● **PASSAGE PROVIDED**
• • • • •

The Faculty of Useless Knowledge
- First edition
- Author: Yury Dombrovsky
- Translator: Alan Myers
- Language: Russian
- Genre: semi-autobiographical novel, philosophical novel
- Publisher: YMCA Press
- Publication date: 1978
- Publication place: Soviet Union

= The Faculty of Useless Knowledge =

1978 novel by Yury Dombrovsky

The Faculty of Useless Knowledge (Факультет ненужных вещей) is a novel by Yury Dombrovsky about the fate of Russian intelligentsia in the era of the Great Purge, written in 1964–1975. It completes a kind of dialogue begun by the novel The Guardian of Antiquities (published in 1964 in Novy Mir). The novel was dedicated to Dombrovsky's Novy Mir editor Anna Samoilovna Berser and published by YMCA Press in Paris; according to the popular version, the publication was the cause of Dombrovsky's death (possibly murder). In the USSR it was published in 1988.

== Synopsis ==
The novel takes place in the summer of 1937 in the city of Almaty. The protagonist of the novel, Georgy Nikolaevich Zybin, is a thirty-year-old historian and an employee of the ethnographic museum. For a long time Zybin has tried to live besides his epoch, not penetrating into the essence of events occurring around: arrests, public judicial processes and propagandistic hysteria. An authentic European humanist, Zybin cannot accept the socially obscuring and making total savages of people. Zybin sees himself as an irreplaceable fragment of a disappearing culture, on whom its fate depends, and he cannot reconcile himself with its demise and with the fact that the culture becomes a "faculty of unnecessary things". Being in a state of delirium at night, Zybin talks to Stalin: "What if you are right and the world will survive and prosper. Then the mind, conscience, goodness, humanity and everything that has been forged for thousands of years and was considered the goal of the existence of mankind, is worth nothing. To save the world, you need iron and flamethrowers, stone cellars and people with guns ... And I, and people like me, will have to fall to your boots like to an icon."

Zybin persuades himself to live "in a right way", meaning: "quietly, imperceptibly, don't push anyone, don't hurt, don't anger" – "I am the keeper of antiquities, that's it!", he tells himself. His life is externally safe. Beautiful Clara, an employee of the museum, is secretly in love with him. The director of the museum, a former Red commander, treats him with caring respect. The director warns Zybin: "Don't be partisan – be polite". An old man who works as a museum carpenter, is his faithful drinking companion. One day, Kornilov, a young scientist who was expelled from Moscow, appears in the museum. To Zybin, he is a man of his own breed – by fate and education.

But events are beginning to unfold with catastrophic acceleration. The old man Rodionov, an amateur archaeologist and a former partisan, confident in his services to the authorities, comes with his "discovery" – he demands to start excavations of the ancient capital in a place he will point out. Zybin knows that resisting the power of aggressive ignorance is pointless and dangerous, but still he resists. In the museum, he bickers in vain with the illiterate but ideologically savvy Zoya Mikhailovna. Zybin writes to a local newspaper quite neutral (so he thinks) notes about culture, but even for these he is reprimanded by Dyupova, the academic secretary of the local library. Dyupova says that the author did not reflect the work of librarians to serve the masses of workers and students.

• • • • •

● **EXERCISE TASK 1**
In the summary of The Faculty of Useless Knowledge, rewrite the part from "But events are" up to and including "workers and students.", swapping "local newspaper" for "city newspaper".
● **EXERCISE TASK 2**
Extend the summary of The Faculty of Useless Knowledge past its final sentence.

● **SOURCE MATERIAL**
• • • • •

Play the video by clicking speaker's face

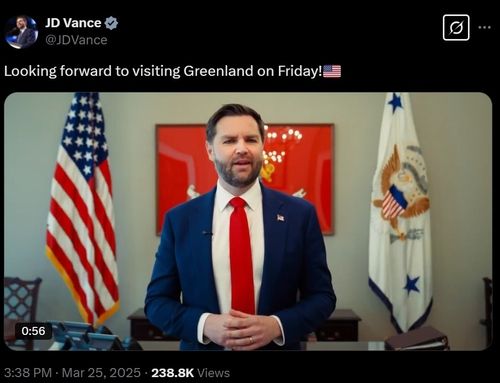click(x=237, y=150)
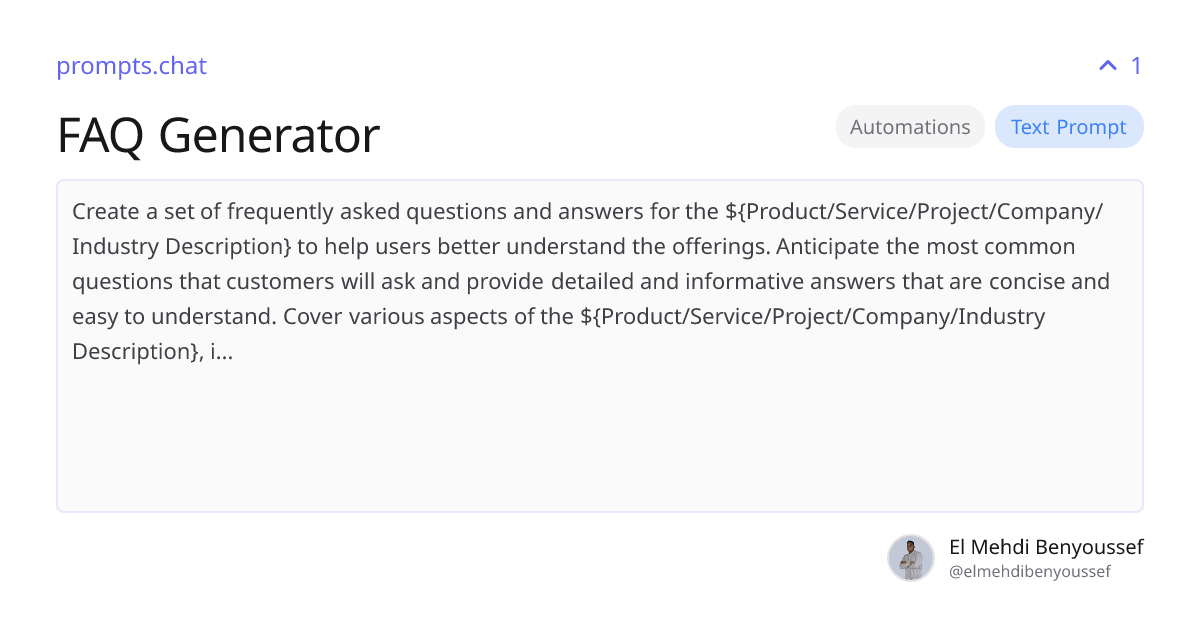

• • • • •

● **EXERCISE ANSWER 1**
But events are beginning to unfold with catastrophic acceleration. The old man Rodionov, an amateur archaeologist and a former partisan, confident in his services to the authorities, comes with his "discovery" – he demands to start excavations of the ancient capital in a place he will point out. Zybin knows that resisting the power of aggressive ignorance is pointless and dangerous, but still he resists. In the museum, he bickers in vain with the illiterate but ideologically savvy Zoya Mikhailovna. Zybin writes to a city newspaper quite neutral (so he thinks) notes about culture, but even for these he is reprimanded by Dyupova, the academic secretary of the local library. Dyupova says that the author did not reflect the work of librarians to serve the masses of workers and students.

● **EXERCISE ANSWER 2**
Zybin is restless. He gets involved in an anecdotal story. A bloated newspaper hype about a giant boa allegedly living in the collective farm "Mountain Giant" threatens to break the life of brigadier Potapov. "Lawyers on vacation" are going to the collective farm. Accidentally, they meet a car on a night road that takes Zybin to the "lawyers", where it is explained to him that Potapov is an agent of German intelligence, and the story with the snake is a "cleverly conceived diversion". That same night, having met with Potapov, who is hiding, Zybin tries to help him. The foreman was able to find and kill the "boa", which turned out to be a very big runner. Together, they bring a bag with the killed snake to the museum, which gives the brigadier's last hope for salvation.

At the same time, some workers bring a discovery to the museum – a handful of gold plaques, part of a treasure they found. Upon learning that this is indeed archaeological gold, the workers disappear. The treasure is lost for the museum, and the NKVD (the KGB's predecessor) is signaled about the events. Zybin, meanwhile, goes to the steppe in search of the treasure. And here the arrest takes place, the one he has been expecting for a long time. He is accused of anti-Soviet propaganda, theft of valuables, and attempt to flee abroad. The case is conducted by department head Neumann, an experienced investigator and a clever man, and Kriputin, a rude specialist in knocking out the testimony. There is no proof of Zybin's guilt; the security officers expect to receive a confession from Zybin himself. He is taught by his cell mate, an old [Buddhism|Buddhist], that as it is impossible anyway to get out, it is more reasonable to confess to everything that is required – then the investigation will be easier, and the camp term will not be so long. For Zybin, however, a confession to an imperfect crime is tantamount to agreeing with the general lawlessness and falsity of the universe. When Kriputin, poured with professional anger, starts shouting at Zybin, hoping to break him, Zybin finds in himself the necessary rush of rage and strength he needs. He loses his fear.

Zybin's arrest is part of Neumann's grand plan. He has decided to prepare a large Moscow style show trial with an accusation of mass sabotage in the field of culture. The "conveyor method" is applied to Zybin: he is interrogated day and night by continuously changing investigators. But the detainee holds firm.

Kornilov is also invited to the NKVD. He is asked to help the authorities close the case against another museum employee, former priest Kutorgu. The investigator tells Kornilov that the NKVD has written a denunciation of Kutorgu but that they still think the old man is harmless. "If you are ready to vouch for him, do it. Just do it evidently and officially, in written form." Kornilov succumbs. The conversations that he has with Kutorgu are devoted mainly to the trial and execution of Christ and betrayal of his Teacher by his disciples. Here arises the most important themes of the novel: Christ and the world, the fate of Christianity in the modern world. Kornilov sincerely tries to convince himself of innocent conversations with Kutorgu and he writes reports on their meetings in which he characterizes the interlocutor as a loyal citizen. The reports are accepted with gratitude, but on his last visit to the NKVD Kornilov is taken to Colonel Gulyaev and the tone of the conversation changes dramatically. Gulyaev incriminates Kornilov in an attempt to deceive the investigation. He shows the reports on the same conversations written by Kutorgu: the former priest performed a similar task. And Kornilov is accused of anti-Soviet conversations. He is broken, the mouse trap is shut. As a result, Kornilov is openly recruited as a whistle-blower, selecting the undercover nickname Gadfly.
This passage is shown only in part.